__What to do__:
1 - Copy everything from "This section summarizes" down to "presented and discussed." in the passage on natural zeolites in cement-based materials.
2 - Go on with the passage on natural zeolites in cement-based materials, picking up after its final sentence.

__Quoted passage__:
..............................

In an earlier study, it was found that replacing Portland cement by amounts of 5%, 10%, 15% and 20%, by mass, resulted in a higher dosage of superplasticizer in order to obtain a similar slump with the reference concrete mix. At the same time, the air content of the mix increased with the increase in the replacement percentage due to the porous nature of zeolites [2].

Similar results were reported in [17] for 10% and 15% replacement percentages by mass of cement. Increasing the water/binder (w/b) ratio from 0.35 to 0.5 resulted in lower dosages of water-reducing admixture. However, the increased content of water-reducing admixture after increasing the replacement percentage was reported for all considered w/b ratios.

This section summarizes recent findings in terms of the compressive strength, flexural strength and modulus of elasticity of cement-based construction materials. The information is presented and discussed in terms of influencing factors such as the role of natural zeolites as supplementary cementitious materials or aggregates, the replacement percentages of Portland cement or traditional aggregates and the water/cementitious binder ratio, as well as the curing age of tested specimens. Where applicable, the use of natural zeolites together with other pozzolans will be presented and discussed.

There are not many studies addressing the mechanical properties of cement pastes with zeolites. Still, the findings are similar to the ones reported for mortars and concrete.

..............................

__Source data__:
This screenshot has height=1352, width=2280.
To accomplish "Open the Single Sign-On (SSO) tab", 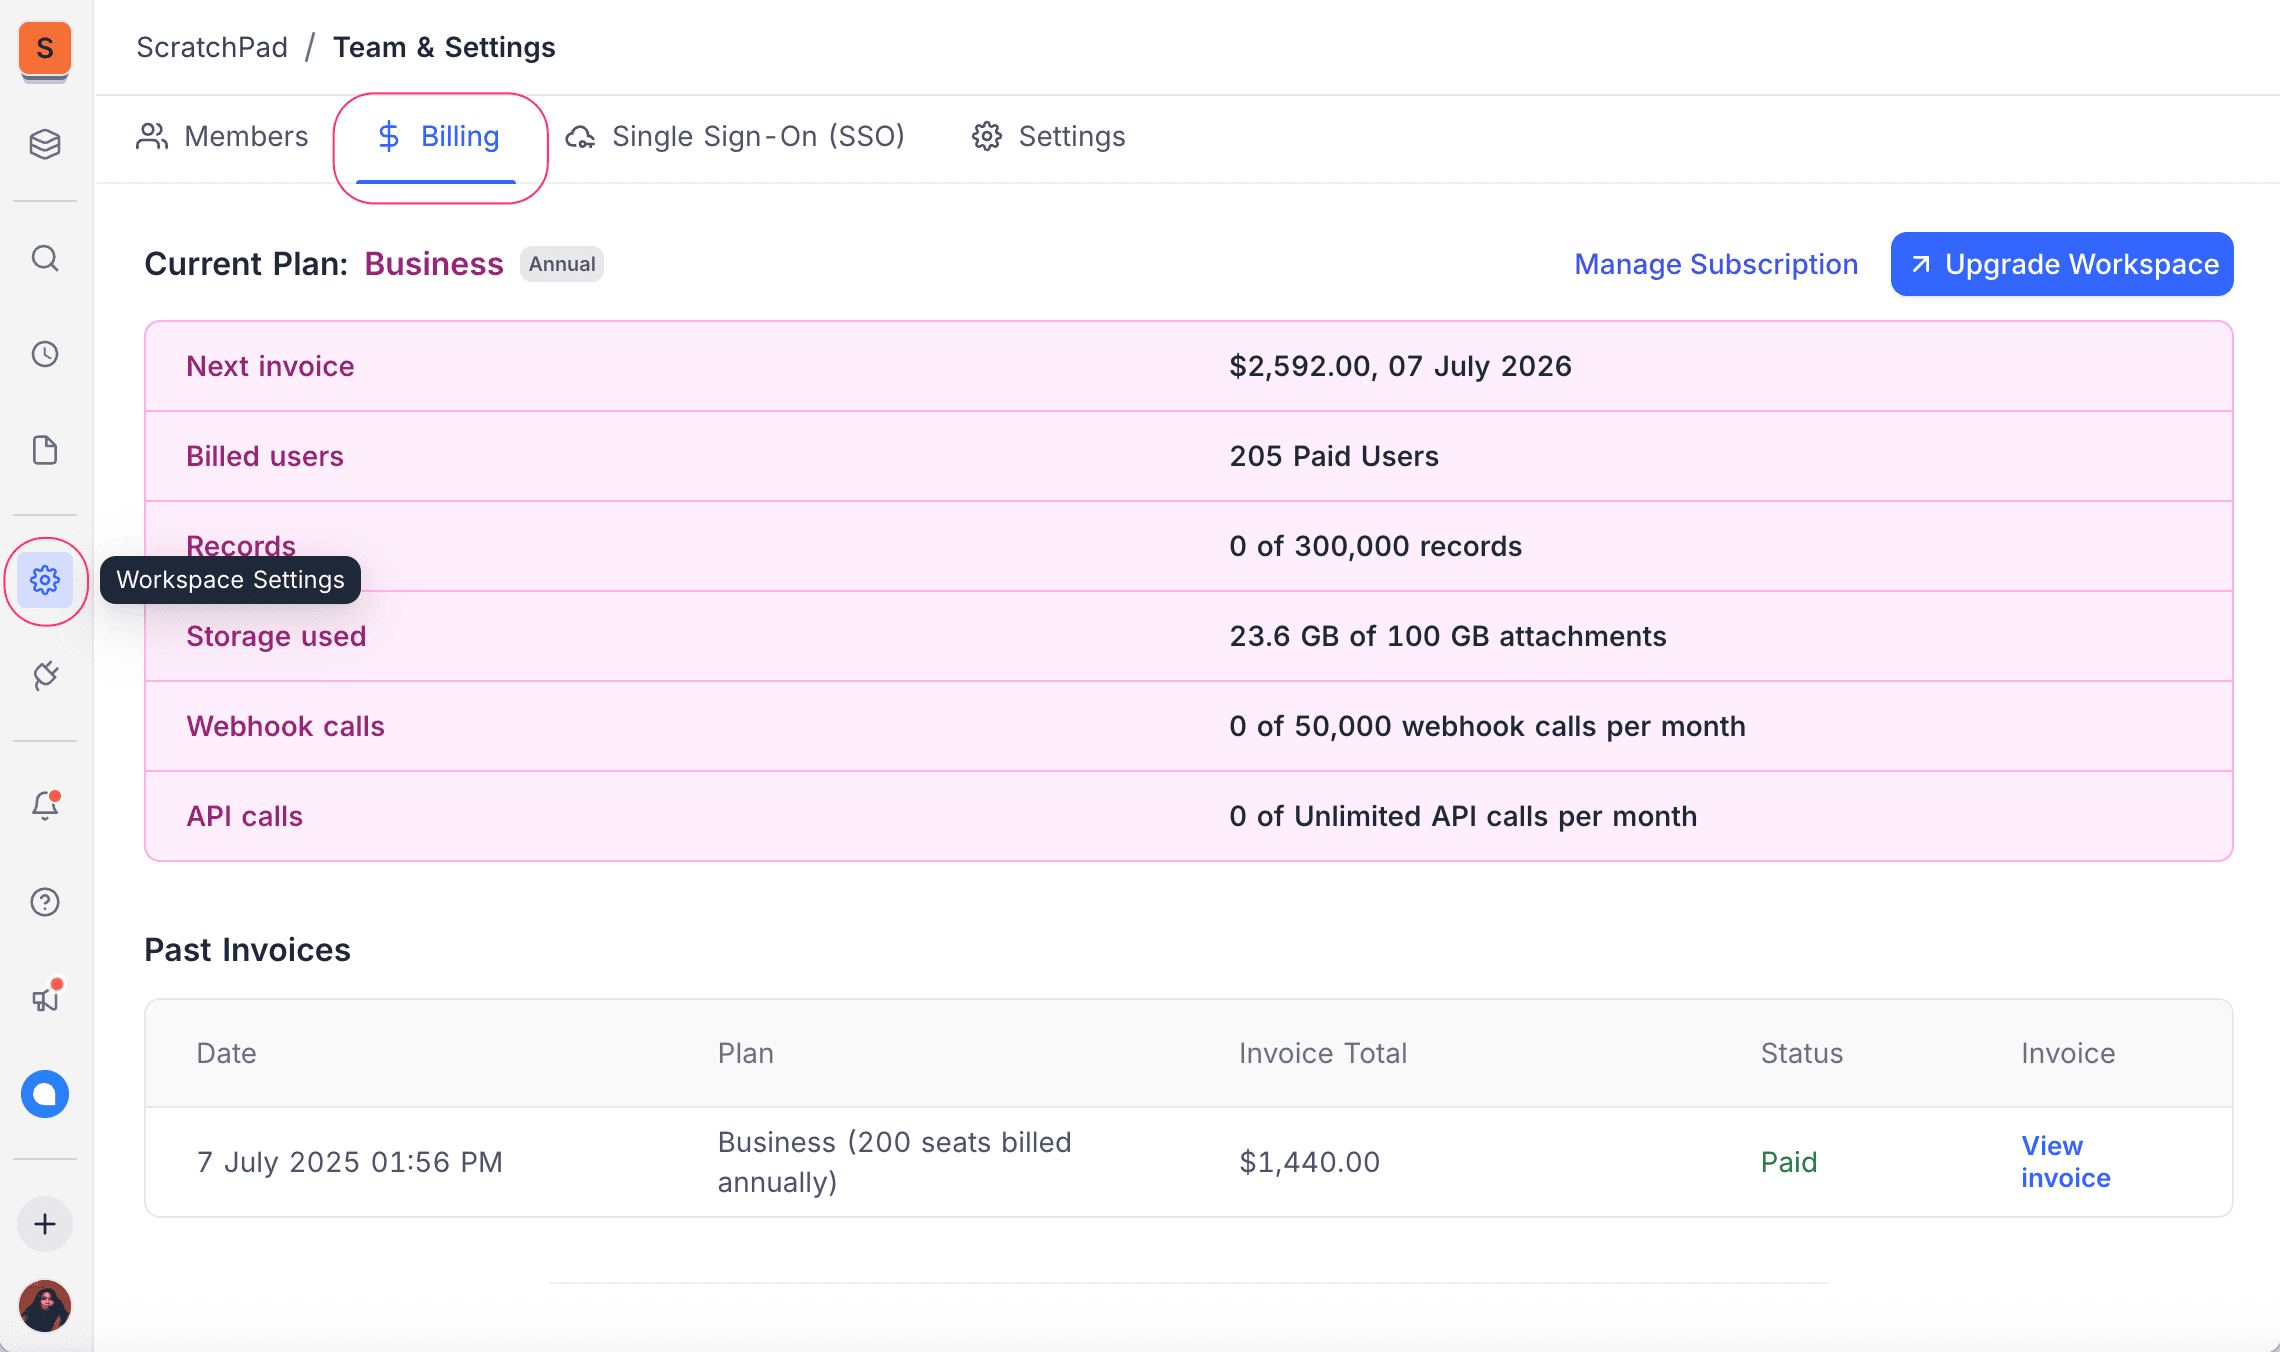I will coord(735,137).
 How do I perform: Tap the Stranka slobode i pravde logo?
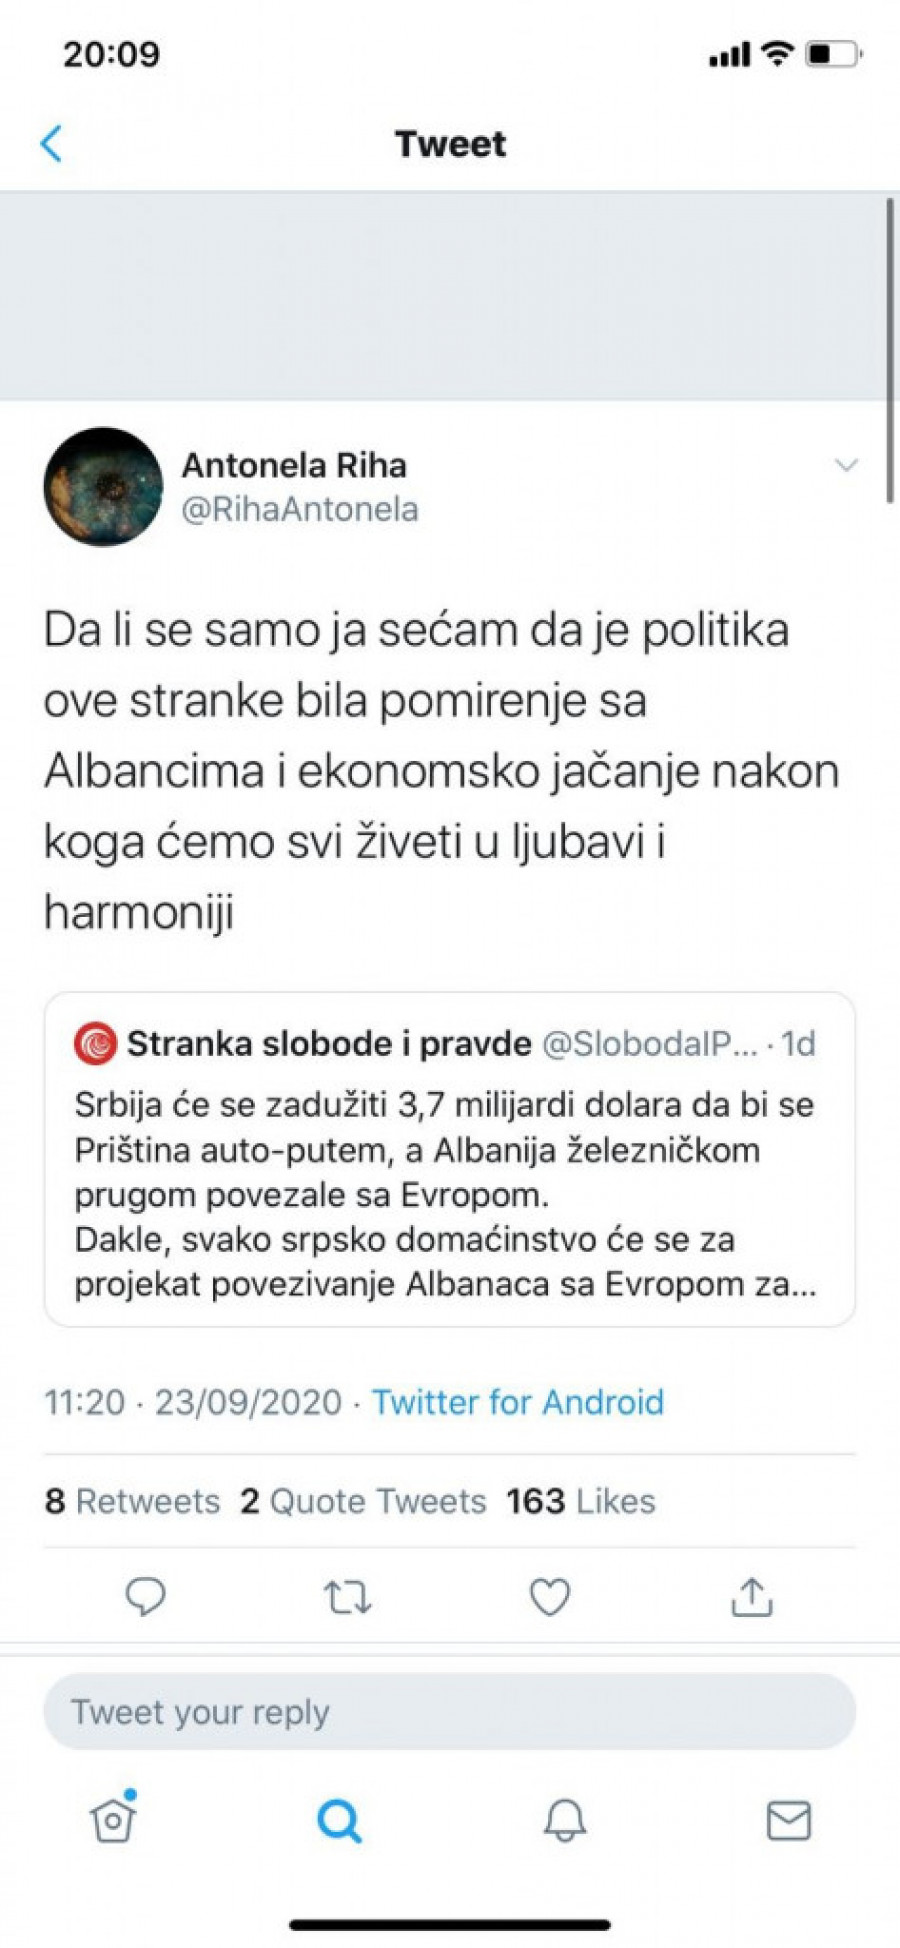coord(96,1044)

..............................

__Answers by task__:
1 -
This section summarizes recent findings in terms of the compressive strength, flexural strength and modulus of elasticity of cement-based construction materials. The information is presented and discussed in terms of influencing factors such as the role of natural zeolites as supplementary cementitious materials or aggregates, the replacement percentages of Portland cement or traditional aggregates and the water/cementitious binder ratio, as well as the curing age of tested specimens. Where applicable, the use of natural zeolites together with other pozzolans will be presented and discussed.

2 -
In a comprehensive research work, six different water/binder ratios, four replacement percentages of cement by natural zeolite and three different curing ages were considered for cement pastes in order to assess the compressive strength [18]. The highest gain in compressive strength values were obtained from 7 days to 28 days, irrespective of zeolite content or water/binder ratio. However, the strength gain from 28 days to 70 days was more pronounced for zeolite-containing pastes than for the reference ones. This gain was mostly governed by the zeolite content, whereas the w/b ratio had little effect. This confirmed the slow pozzolanic reaction of clinoptilolite zeolite reported in other studies [3,7].

There was no clear increasing or decreasing trend in terms of compressive strength values up to the age of 28 days for pastes containing zeolites compared to the reference mix. However, at the age of 70 days, all pastes with zeolites showed consistently larger values compared to the reference mixes.

In the case of mortars, the mechanical properties are determined on 40 mm × 40 mm × 160 mm prisms. The specimens are subjected to three-point loading tests to determine the flexural tensile strength. The compressive strength is determined from the uniaxial compression tests conducted either on the resulting half prisms from the bending test or on cube specimens.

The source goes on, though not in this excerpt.